I've been playing oboe for 5 years now but have only had 5 days worth of 1 hour a day lessons with an actual oboe player and have kind of had to fend for myself. I am dependent upon school rentals and my ability to buy new reeds is severely limited. My reeds continue to crack down the middle or chip at the corners and on every instrument i play, the left-hand e flat key always dies. I always have trouble with my c just below the graph going really sharp. I heard that orange peels in the case help with reed humidity is that true? Sorry this is a lot but I feel like in order to progress I need to talk to others of my instrument! Thank you so much for any help you can offer!!!!


----------



## Meaghan

shadowcastle said:


> I've been playing oboe for 5 years now but have only had 5 days worth of 1 hour a day lessons with an actual oboe player and have kind of had to fend for myself. I am dependent upon school rentals and my ability to buy new reeds is severely limited. My reeds continue to crack down the middle or chip at the corners and on every instrument i play, the left-hand e flat key always dies. I always have trouble with my c just below the graph going really sharp. I heard that orange peels in the case help with reed humidity is that true? Sorry this is a lot but I feel like in order to progress I need to talk to others of my instrument! Thank you so much for any help you can offer!!!!


Perhaps you could ask your oboe teacher to teach you how to make reeds? Most of the oboists I know make their own reeds and I have heard it is much cheaper. I have also seen oboists storing their reeds, at least part of the time, in film canisters filled with water. I am a clarinetist; our reeds are simpler and lower-maintenance, but don't last as long.


----------



## bananas

Meaghan said:


> I have also seen oboists storing their reeds, at least part of the time, in film canisters filled with water.

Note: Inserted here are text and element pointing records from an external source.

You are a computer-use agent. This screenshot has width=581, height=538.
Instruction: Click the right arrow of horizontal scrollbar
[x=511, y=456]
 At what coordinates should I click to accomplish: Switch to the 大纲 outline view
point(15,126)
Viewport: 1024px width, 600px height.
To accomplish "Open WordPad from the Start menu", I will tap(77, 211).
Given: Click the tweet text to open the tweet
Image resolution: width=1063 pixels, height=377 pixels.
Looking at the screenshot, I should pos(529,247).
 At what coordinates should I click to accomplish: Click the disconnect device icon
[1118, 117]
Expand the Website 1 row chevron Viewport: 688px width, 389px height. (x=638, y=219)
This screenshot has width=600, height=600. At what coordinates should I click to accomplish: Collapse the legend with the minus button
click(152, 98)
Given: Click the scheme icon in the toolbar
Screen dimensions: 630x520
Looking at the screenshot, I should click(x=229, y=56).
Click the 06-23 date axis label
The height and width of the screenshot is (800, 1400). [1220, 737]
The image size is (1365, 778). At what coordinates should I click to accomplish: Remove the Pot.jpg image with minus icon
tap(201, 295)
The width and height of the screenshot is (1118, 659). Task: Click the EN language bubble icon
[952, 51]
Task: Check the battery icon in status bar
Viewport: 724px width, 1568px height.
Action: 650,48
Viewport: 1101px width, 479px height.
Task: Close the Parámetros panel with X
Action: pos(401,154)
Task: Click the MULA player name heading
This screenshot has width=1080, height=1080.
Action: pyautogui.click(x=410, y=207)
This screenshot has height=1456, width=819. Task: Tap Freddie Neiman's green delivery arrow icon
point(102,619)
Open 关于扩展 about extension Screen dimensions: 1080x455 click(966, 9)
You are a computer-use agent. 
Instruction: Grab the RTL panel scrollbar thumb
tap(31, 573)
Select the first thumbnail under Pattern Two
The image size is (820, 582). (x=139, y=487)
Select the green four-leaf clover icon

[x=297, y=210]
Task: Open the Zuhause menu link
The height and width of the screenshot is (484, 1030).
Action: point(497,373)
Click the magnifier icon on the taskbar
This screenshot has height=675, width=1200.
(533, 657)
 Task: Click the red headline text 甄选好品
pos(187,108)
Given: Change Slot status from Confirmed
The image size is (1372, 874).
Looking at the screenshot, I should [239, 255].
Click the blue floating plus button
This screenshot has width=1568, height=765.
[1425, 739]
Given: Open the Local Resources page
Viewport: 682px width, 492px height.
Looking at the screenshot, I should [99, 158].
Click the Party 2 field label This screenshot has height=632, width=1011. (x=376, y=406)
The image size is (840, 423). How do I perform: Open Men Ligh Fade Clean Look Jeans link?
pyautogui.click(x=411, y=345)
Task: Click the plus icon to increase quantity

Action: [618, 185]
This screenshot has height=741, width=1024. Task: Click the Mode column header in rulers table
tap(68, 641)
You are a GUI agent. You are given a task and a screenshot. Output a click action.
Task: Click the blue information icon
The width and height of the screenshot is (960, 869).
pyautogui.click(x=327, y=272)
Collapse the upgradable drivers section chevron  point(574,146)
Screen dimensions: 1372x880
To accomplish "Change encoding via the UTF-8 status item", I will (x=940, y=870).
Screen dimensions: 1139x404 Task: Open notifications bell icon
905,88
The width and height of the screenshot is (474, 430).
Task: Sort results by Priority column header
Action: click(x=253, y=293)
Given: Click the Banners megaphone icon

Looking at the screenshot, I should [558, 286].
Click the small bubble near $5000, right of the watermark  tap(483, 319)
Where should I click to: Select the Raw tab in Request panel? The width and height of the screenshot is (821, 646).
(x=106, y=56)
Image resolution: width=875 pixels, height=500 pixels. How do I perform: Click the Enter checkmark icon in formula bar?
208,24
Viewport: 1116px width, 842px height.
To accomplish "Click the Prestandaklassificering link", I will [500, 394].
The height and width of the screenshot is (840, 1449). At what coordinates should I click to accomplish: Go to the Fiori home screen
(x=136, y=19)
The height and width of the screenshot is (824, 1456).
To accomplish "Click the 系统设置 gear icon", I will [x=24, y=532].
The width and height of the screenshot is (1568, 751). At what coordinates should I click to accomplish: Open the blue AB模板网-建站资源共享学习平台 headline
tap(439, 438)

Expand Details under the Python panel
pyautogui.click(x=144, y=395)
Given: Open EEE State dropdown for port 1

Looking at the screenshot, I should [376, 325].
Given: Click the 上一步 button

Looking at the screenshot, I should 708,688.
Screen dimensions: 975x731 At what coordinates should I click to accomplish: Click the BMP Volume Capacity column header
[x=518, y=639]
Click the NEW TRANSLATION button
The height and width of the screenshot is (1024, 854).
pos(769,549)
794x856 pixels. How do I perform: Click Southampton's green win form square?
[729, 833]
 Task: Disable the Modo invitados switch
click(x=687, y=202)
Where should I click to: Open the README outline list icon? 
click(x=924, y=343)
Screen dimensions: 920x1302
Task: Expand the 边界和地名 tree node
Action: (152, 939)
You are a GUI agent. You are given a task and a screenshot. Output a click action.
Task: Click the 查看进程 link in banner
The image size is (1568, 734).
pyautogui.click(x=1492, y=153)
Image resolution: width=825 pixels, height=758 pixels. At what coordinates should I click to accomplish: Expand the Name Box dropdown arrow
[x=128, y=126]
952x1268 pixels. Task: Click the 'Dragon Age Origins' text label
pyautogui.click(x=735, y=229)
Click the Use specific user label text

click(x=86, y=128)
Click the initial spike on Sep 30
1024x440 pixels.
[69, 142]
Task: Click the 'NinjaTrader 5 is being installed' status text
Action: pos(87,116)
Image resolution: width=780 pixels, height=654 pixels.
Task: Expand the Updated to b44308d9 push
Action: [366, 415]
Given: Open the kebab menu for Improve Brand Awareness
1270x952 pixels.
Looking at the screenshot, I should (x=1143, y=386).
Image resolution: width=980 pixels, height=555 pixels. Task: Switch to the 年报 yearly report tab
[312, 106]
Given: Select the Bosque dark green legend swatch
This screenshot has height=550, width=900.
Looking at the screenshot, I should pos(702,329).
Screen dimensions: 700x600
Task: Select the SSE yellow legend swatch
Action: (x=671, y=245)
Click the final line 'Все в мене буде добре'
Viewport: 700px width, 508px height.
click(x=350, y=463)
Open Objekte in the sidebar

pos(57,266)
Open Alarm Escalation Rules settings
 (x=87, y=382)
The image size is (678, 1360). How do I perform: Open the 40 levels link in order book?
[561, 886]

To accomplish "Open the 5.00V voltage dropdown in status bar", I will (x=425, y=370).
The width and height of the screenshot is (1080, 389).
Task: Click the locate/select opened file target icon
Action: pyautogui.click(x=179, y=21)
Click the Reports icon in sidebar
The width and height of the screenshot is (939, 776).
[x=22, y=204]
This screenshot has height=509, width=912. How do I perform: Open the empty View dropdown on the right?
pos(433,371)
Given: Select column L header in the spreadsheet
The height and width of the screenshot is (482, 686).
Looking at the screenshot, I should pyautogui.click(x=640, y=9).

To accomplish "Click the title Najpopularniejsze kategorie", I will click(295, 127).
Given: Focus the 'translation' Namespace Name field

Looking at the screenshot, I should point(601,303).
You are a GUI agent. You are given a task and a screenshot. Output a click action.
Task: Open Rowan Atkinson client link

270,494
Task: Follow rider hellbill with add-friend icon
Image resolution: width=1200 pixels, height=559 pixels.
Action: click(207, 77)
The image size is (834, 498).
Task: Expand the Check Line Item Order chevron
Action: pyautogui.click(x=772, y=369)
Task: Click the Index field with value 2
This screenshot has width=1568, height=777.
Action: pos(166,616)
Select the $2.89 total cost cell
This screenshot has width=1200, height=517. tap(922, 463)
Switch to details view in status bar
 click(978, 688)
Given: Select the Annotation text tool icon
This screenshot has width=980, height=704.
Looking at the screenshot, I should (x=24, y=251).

As a primary bassoonist and secondary oboist, I will say that is definitely helpful. I store all my reeds in containers (old pill bottles actually) of water and I always always always keep them wet. I never let them dry and they have always worked perfectly. This, however, could depends on where you live. Where I live, it can get pretty dry and not having humidity can ruin great reeds.
Just experiment on how you store them, I am sure you'll find something that works.
Also, if you don't have a teacher that can show you how to make reeds (I didn't), I would buy some starter kits and books on reed making. It's good to go ahead and learn the process, even if they aren't playable, so that when you DO make reeds with a teacher, you'll have some general knowledge about it all. I taught myself how to make reeds and after a few months, I had some pretty good ones.


----------



## Lunasong

Many secondary schools have a representative from a music store who calls on them regularly. It sounds like you currently do not have a private teacher and your current ensemble director is not able to advise you. I would ask this music store representative for help. He or she may be able to advise you on the repair needed on your key (a spring or screw perhaps?) and on purchasing a new oboe reed. If you are interested in learning how to make reeds, or in lessons, this person may be able to connect you with someone associated with the store. Another resource may be a local college.

There is no substitute for private lessons with a teacher of your particular instrument. There's only so far you can learn on your own, and you may be learning bad habits!


----------



## shadowcastle

That actually helped a lot! It saved a reed and I'm getting a great sound! Thank you!


----------